Wat Thmei Killing Field
The killing fields (as the places where the Khmer Rouge killed more than a million people are known) are a must visit when in Cambodia to fully appreciate the painful history of the country. One of such killing fields is located on the road to Angkor. Today, the Wat Thmei pagoda has been built on the site, in the middle of which is a glass-sided monument filled with skulls and bones of the victims of the Khmer Rouge which were collected by locals after the end of the Pol Pot regime. Unfortunately the day we visited there had been a number of rain storms and the place was flooded, as such we could not walk around much. Nevertheless it was a sobering experience.
Dining in Siem Reap
Siem Reap would be our first foray into Cambodian food. Traditional Cambodian food that we were looking to try included amok and luk-lac. We had heard that if comparing Cambodian to Thai or Vietnamese food, Cambodian food would be the least spicy. That was most definitely the case. We attempted to venture out to try some street food, but ended up (strictly due to our preferences) at a number of restaurants.
Khmer Kitchen Restaurant
This was the better of the two places that we tried, so much so that we ended up returning here for dinner on the 3rd night. There are two locations scattered around Pub Street. The menu had a large selection of Cambodian and other south-east Asian dishes. Despite the restaurant being busy, the staff were friendly and attentive.
Sleeping in Siem Reap
Out of the massive amount of hotels in Siem Reap, we chose Memoire d’Angkor Boutique hotel due a number of reasons: its central location, the fact that it has a swimming pool, the small number of rooms and the free airport pickup. We were met at the airport by one of the hotel staff, and swiftly taken to a waiting van. This was offered free by the hotel. Arriving at the hotel we were greeted warmly by the staff and provided with a welcome drink and cool towels. Our room was large and well decorated, with a sizeable bathroom. Breakfast was a wide spread of both Cambodian and Western options.

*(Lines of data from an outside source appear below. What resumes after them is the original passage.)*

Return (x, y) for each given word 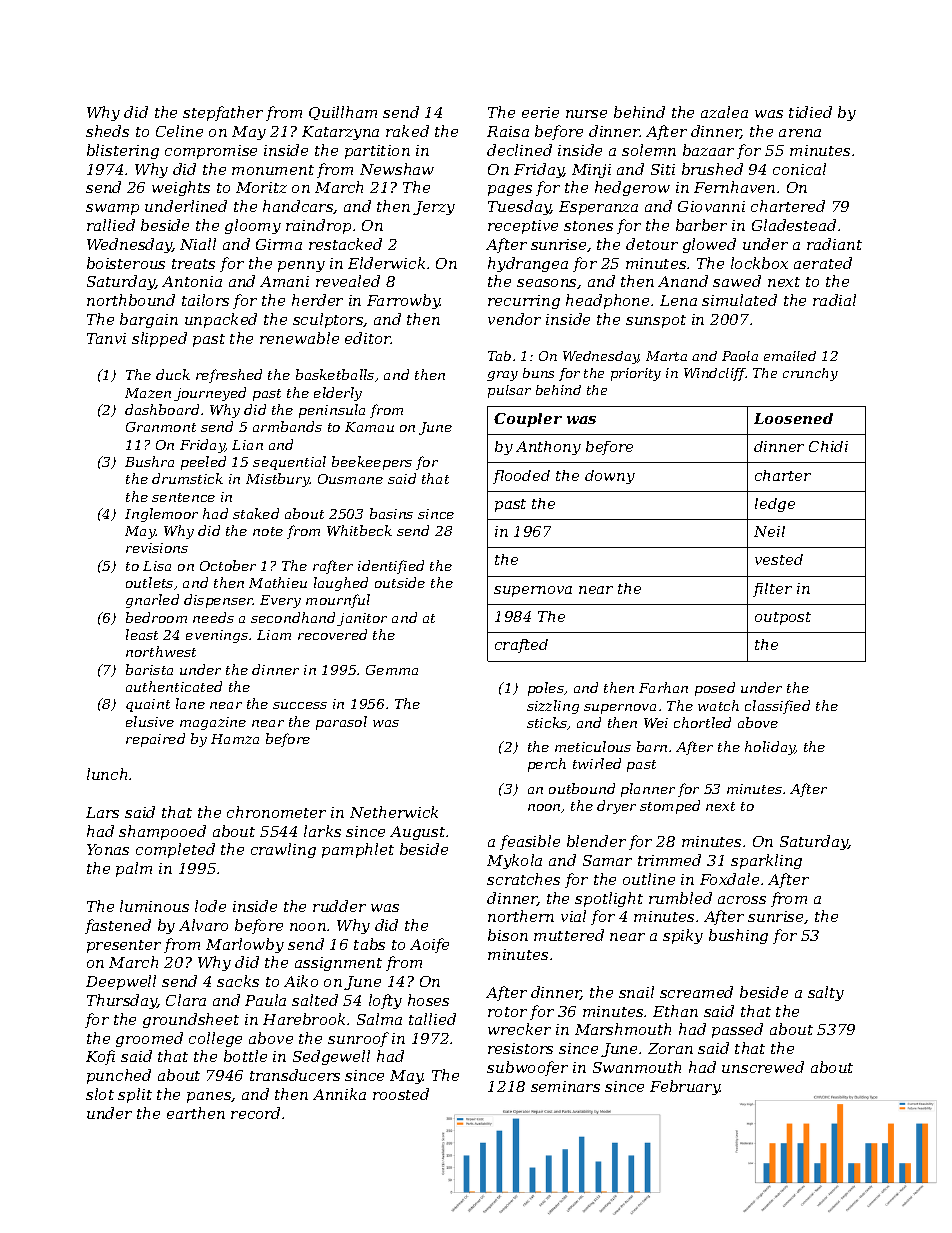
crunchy (810, 374)
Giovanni (711, 206)
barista (149, 669)
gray (502, 376)
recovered (332, 634)
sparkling (766, 861)
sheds (107, 131)
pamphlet (358, 850)
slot (100, 1094)
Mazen (148, 393)
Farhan (663, 687)
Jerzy (434, 208)
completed (175, 850)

Staying connected in Siem Reap
We were fortunate to find an office for SMART mobile right outside our hotel. We purchased a 7-day sim-card for $5, which offered us 2 GB of data with unlimited calls and SMS. Top-up could be done at any shops with the SMART sign.
Getting around Siem Reap
The main tourist areas of Siem Reap are quite easy to get around and due to the flatness of the city, biking is a good option. However, the roads are very busy with scooters and cars, and though the roads are paved,there are a number of potholes. Due to my fractured wrist and the impossibility of me adequately holding the handle bars, we hired a tandem bike, which with the limited leg space at the back must have been meant for parents and their children. This made us the center of attraction of town.
For most people, tuk-tuks are the more natural way of getting around, and these can be found outside every hotel and almost around every corner. It is best to negotiate the price with the driver and as we found out not to book it through the hotel concierge. We were able to knock off about $10 by doing that.
Arriving at any new city one of the things we do is try to find a self-service laundromat. This was quite hard to find in Siem Reap as most places instead offer to do the laundry for a fixed price per kilogram. After a bit of googling, we found The Missing Socks Laundry Cafe not too far from our hotel.
The idea behind this cafe is unique, as they combine the mundane task of doing laundry with the ability to relax and chill with a cup of coffee and free Wi-Fi.